Stored data entries:
=== Begin Enclosure ===
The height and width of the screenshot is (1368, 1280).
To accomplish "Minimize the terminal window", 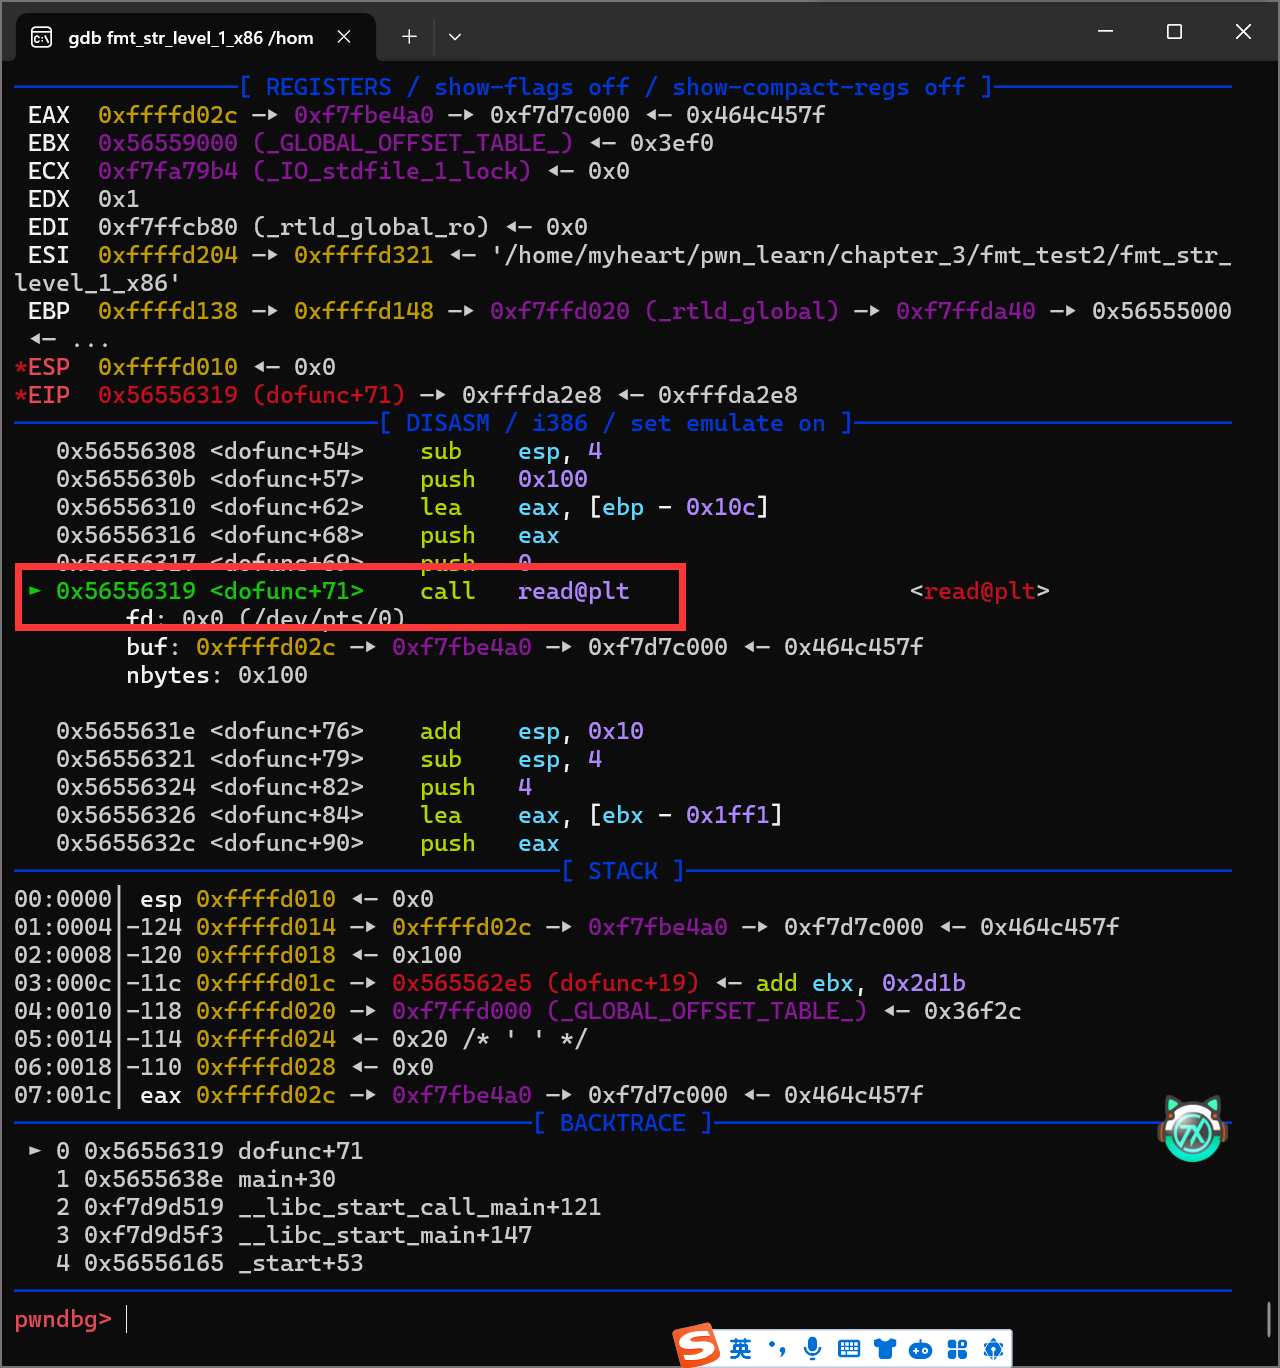I will pyautogui.click(x=1105, y=32).
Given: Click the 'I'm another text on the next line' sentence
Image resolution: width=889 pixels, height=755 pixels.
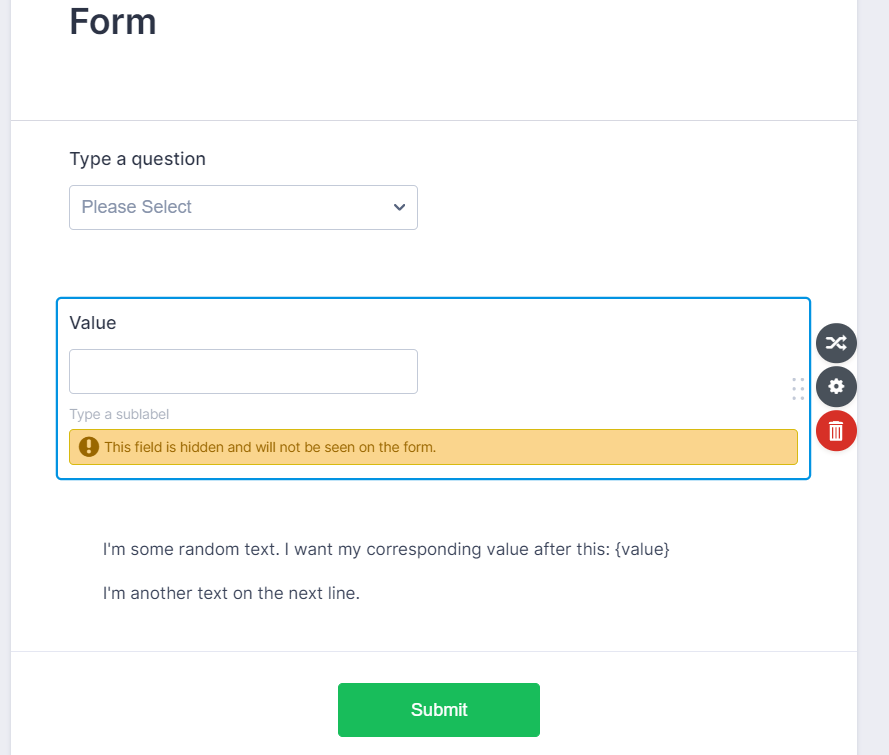Looking at the screenshot, I should pos(231,593).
=== End Enclosure ===
- **Exercise instructions**: Give again, unchanged, only the lines from the line containing "Image resolution: width=889" to the last line of the records above. Pictures do not belong in the copy.

- **Written answer**:
Image resolution: width=889 pixels, height=755 pixels.
Looking at the screenshot, I should pos(231,593).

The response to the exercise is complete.